======== Supplied information ========

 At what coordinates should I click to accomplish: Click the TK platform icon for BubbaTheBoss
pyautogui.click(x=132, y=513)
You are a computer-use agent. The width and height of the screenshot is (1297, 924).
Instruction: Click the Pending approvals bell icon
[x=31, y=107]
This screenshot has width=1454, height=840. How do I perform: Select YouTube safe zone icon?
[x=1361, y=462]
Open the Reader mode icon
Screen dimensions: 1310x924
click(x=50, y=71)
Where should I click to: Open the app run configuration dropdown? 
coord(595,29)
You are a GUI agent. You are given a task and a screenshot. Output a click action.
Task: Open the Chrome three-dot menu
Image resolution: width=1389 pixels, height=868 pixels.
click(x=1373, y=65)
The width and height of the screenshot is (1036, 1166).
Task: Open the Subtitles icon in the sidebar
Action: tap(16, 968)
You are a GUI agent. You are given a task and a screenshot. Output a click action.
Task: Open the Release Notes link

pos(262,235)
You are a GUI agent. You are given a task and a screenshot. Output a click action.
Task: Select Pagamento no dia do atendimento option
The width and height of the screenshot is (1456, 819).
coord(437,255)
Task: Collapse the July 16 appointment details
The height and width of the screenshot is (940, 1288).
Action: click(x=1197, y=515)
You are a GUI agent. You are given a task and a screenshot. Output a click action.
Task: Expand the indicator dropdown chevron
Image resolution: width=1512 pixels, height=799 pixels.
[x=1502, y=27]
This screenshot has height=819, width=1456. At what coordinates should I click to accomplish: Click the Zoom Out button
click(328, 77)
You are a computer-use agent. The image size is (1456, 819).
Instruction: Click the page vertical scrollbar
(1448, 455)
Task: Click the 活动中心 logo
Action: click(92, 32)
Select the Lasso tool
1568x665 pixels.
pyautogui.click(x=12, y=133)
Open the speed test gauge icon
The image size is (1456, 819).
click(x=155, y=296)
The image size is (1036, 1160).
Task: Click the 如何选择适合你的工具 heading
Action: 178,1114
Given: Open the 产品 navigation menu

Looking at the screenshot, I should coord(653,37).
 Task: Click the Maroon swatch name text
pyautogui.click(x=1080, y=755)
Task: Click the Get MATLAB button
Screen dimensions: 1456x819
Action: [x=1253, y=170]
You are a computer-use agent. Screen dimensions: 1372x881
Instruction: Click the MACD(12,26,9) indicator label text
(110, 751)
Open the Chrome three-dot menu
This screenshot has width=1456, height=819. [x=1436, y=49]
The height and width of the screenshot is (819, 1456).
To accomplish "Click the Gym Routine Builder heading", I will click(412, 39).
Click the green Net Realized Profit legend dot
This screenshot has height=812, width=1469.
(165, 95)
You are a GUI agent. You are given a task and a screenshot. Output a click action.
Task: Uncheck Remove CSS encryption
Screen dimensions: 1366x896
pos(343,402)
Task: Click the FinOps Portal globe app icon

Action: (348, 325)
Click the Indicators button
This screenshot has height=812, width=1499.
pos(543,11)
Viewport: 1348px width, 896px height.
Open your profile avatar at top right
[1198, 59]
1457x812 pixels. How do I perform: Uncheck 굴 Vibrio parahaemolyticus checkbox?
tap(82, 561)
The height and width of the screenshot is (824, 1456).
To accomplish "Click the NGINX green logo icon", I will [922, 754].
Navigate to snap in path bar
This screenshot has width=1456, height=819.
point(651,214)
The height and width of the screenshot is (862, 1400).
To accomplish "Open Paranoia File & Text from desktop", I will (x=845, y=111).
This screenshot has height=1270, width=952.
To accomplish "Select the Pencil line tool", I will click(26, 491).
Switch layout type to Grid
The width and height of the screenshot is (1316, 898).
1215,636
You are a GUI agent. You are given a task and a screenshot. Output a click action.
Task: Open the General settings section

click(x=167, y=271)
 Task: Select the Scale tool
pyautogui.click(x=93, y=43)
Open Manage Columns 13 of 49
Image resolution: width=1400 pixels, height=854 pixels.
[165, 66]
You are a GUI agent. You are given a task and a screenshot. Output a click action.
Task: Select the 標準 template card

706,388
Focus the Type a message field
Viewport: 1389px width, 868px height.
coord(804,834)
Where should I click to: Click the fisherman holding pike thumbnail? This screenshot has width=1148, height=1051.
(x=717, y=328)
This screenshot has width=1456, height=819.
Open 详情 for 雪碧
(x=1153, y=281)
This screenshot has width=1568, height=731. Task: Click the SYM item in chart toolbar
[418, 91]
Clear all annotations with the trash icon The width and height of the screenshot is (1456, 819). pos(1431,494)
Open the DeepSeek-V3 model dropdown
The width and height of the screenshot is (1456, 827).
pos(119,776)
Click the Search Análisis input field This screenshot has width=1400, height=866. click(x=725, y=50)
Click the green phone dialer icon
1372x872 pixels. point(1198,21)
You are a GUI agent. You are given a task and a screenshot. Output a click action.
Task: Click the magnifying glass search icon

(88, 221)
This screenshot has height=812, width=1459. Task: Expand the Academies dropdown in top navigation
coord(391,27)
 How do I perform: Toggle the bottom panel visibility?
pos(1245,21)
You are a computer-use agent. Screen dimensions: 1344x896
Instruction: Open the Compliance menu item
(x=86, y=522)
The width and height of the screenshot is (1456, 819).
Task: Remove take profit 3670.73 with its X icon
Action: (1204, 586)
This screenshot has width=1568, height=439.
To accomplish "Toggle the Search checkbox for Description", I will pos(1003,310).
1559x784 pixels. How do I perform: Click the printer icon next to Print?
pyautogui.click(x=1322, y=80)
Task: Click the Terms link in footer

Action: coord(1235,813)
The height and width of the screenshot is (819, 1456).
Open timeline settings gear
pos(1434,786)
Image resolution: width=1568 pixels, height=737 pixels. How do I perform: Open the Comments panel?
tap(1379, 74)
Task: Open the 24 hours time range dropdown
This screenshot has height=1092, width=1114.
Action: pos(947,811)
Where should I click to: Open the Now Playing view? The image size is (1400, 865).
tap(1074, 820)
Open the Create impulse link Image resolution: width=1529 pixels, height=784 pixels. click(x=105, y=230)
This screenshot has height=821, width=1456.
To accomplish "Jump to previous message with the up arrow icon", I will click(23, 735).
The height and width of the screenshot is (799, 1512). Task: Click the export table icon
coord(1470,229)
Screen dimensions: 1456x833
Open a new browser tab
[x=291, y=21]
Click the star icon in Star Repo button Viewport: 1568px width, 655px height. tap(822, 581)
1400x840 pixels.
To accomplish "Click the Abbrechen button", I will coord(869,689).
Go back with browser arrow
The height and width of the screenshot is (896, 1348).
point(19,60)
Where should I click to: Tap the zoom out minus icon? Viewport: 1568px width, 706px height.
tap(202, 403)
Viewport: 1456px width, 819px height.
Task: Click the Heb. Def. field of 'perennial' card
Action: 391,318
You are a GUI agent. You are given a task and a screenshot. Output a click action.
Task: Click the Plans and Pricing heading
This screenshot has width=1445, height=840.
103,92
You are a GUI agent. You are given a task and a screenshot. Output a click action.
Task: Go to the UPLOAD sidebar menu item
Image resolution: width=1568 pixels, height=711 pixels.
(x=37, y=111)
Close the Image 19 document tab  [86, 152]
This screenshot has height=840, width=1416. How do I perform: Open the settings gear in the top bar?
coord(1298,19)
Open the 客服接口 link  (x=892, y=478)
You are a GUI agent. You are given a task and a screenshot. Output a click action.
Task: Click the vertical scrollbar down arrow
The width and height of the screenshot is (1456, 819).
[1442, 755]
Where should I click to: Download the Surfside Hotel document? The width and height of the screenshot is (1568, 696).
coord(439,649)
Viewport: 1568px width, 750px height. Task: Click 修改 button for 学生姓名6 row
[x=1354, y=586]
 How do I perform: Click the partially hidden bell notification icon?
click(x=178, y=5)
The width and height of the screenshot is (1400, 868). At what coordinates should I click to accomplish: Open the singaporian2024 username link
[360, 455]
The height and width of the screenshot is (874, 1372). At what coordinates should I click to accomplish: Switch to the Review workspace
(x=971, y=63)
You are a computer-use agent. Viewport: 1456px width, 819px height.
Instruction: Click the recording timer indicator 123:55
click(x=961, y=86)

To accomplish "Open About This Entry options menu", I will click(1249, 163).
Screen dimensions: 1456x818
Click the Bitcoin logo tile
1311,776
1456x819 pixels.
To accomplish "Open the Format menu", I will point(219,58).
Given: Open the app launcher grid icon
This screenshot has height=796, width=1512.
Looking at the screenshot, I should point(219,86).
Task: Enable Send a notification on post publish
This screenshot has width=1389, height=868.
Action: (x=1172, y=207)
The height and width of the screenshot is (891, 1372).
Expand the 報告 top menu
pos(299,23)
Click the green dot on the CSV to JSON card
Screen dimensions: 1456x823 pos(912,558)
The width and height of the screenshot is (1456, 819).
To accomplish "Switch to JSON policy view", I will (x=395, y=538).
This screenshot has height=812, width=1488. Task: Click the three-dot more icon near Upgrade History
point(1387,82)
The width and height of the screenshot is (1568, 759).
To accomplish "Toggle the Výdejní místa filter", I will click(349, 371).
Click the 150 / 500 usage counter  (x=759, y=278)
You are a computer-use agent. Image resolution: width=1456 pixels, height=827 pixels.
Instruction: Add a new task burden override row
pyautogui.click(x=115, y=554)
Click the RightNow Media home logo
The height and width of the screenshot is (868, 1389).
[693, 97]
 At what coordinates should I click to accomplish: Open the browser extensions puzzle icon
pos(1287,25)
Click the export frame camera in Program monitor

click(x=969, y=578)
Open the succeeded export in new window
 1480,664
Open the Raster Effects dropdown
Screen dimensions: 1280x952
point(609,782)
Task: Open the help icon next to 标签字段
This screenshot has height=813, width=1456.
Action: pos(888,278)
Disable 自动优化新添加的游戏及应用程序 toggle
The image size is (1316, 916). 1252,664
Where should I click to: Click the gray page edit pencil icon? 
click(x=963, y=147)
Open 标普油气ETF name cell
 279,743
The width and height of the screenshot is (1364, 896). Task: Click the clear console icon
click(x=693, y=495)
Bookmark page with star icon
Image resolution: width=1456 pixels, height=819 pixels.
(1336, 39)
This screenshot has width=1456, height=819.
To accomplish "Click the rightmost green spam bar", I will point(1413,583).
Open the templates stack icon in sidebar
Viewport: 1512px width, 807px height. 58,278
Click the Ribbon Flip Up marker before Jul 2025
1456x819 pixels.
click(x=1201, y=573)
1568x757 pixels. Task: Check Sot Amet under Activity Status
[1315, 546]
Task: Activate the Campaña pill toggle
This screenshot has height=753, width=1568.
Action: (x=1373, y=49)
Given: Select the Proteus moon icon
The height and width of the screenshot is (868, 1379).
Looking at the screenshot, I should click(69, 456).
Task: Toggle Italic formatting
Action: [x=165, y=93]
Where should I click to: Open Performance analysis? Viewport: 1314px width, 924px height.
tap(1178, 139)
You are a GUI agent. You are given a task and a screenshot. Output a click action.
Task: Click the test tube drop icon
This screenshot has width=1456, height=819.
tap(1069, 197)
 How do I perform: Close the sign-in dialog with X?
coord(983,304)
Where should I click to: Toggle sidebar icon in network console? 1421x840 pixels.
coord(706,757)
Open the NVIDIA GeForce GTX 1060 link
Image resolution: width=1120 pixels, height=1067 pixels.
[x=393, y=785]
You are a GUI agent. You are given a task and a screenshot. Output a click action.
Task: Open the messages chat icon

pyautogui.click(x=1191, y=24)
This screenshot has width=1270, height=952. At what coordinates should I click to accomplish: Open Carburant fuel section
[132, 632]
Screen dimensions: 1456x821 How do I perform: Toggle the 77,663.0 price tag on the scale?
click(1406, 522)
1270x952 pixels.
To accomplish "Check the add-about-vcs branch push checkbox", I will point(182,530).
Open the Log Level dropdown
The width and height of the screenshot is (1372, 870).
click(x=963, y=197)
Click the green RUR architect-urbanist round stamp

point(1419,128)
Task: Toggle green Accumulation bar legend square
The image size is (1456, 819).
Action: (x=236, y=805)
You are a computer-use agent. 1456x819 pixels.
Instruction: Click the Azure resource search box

========

**Work request**
Find the lines above holding the word "arrow" and show them.

**Solution to this exercise**
To accomplish "Jump to previous message with the up arrow icon", I will click(23, 735).
Go back with browser arrow
Task: Click the vertical scrollbar down arrow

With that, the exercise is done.